Effects of recombinant human granulocyte and macrophage colony-stimulating factors on signal transduction pathways in human granulocytes.

We studied the ability of the recombinant human-active hemopoietic growth factors granulocyte-macrophage colony-stimulating factor (GM-CSFrh) and granulocyte colony-stimulating factor (G-CSFrh) to activate receptor-mediated transduction pathways which have been implicated in the stimulation of cytotoxic functions in granulocytes. With the use of a panel of fluorescent probes, we found that these two growth factors exerted no detectable immediate effect on the resting transmembrane electrical potential, the intracellular concentration of free calcium ions, or the cytosolic pH of isolated, mature granulocytes. However, when granulocytes were "primed" by preincubation for 90 min with GM-CSFrh or G-CSFrh, the rate of membrane depolarization induced by 10(-7) M N-formyl-methionyl-leucyl-phenylalanine, but not the rate of rise in free calcium ions, was greatly accelerated. In examining potential mechanisms to account for the priming effect of these growth factors, we found that although they did not induce translocation of protein kinase C or stimulate significant degranulation, they each directly caused prompt release of arachidonic acid from plasma membrane phospholipids.

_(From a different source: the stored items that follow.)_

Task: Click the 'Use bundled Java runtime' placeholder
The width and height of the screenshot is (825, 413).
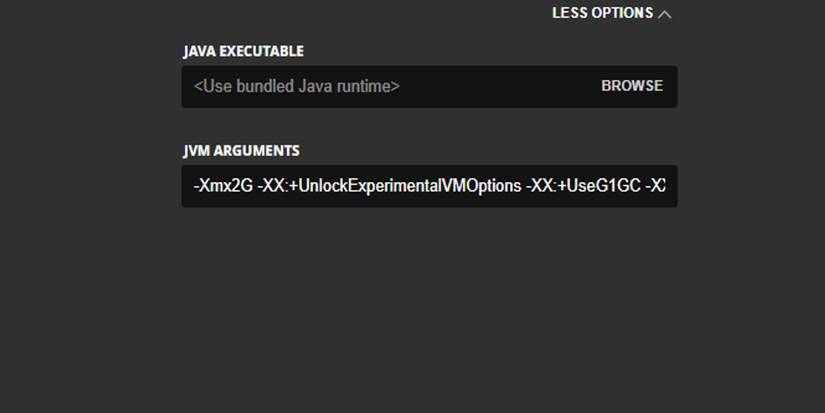Action: pyautogui.click(x=297, y=87)
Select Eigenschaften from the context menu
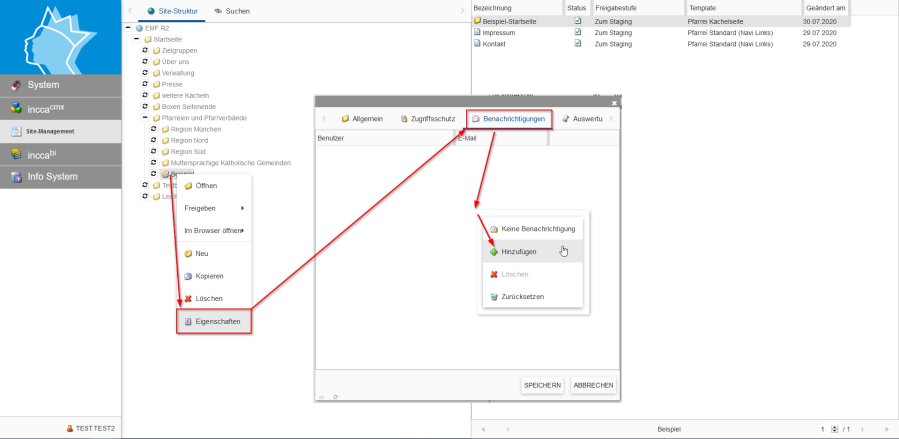Viewport: 899px width, 439px height. click(214, 322)

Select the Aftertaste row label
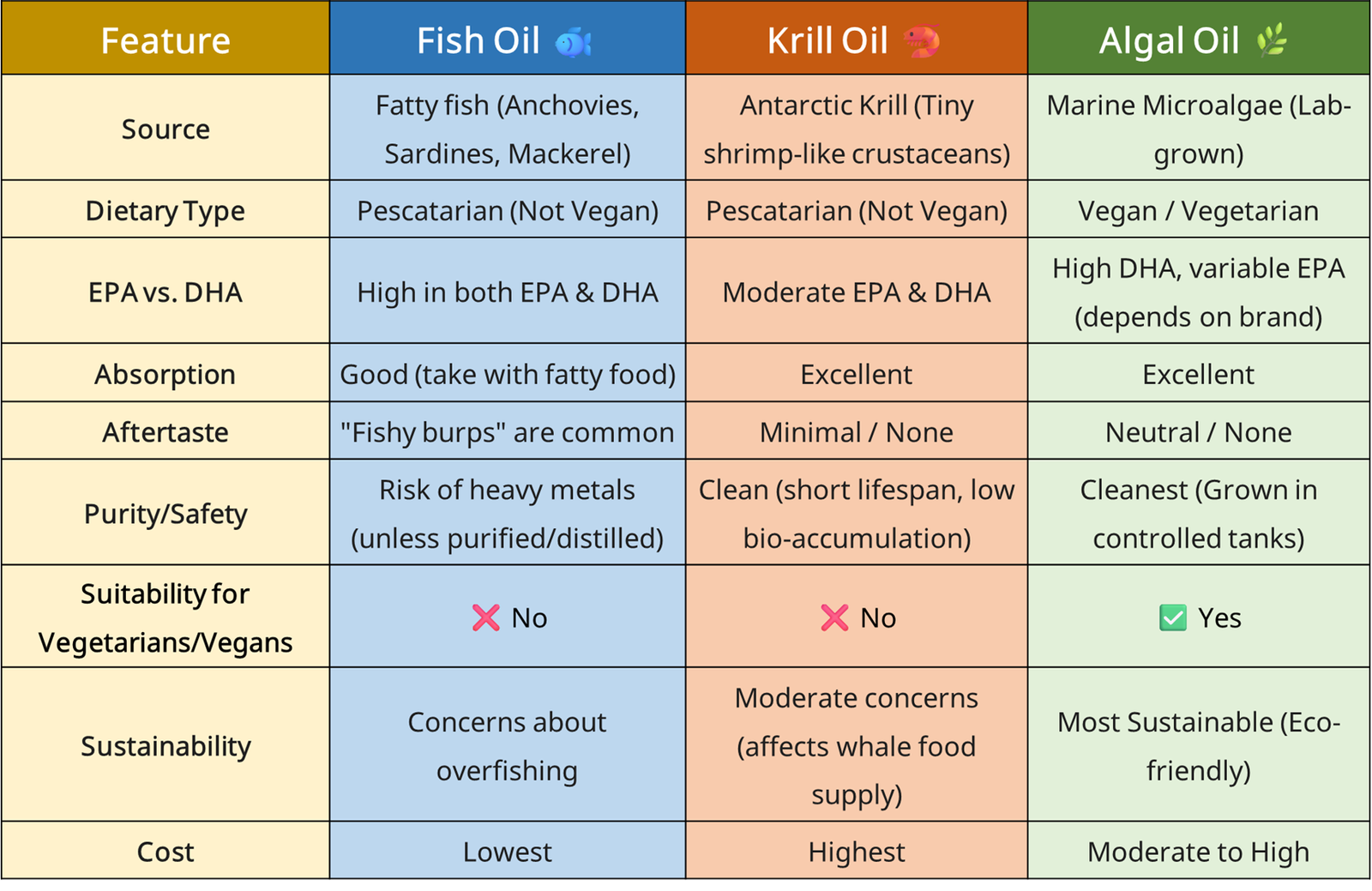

Our data indicate that although GM-CSFrh and G-CSFrh do not activate the transduction signals that have most clearly been implicated in receptor-mediated activation of cytotoxic functions in granulocytes--namely, those coupled to membrane depolarization or release of intracellular calcium ions--they appear directly to induce the release of arachidonic acid esterified to membrane phospholipids, an event which may represent the receptor-mediated activation of membrane phospholipases and which may contribute to the "priming" of the cells for enhancement of their functional responsiveness.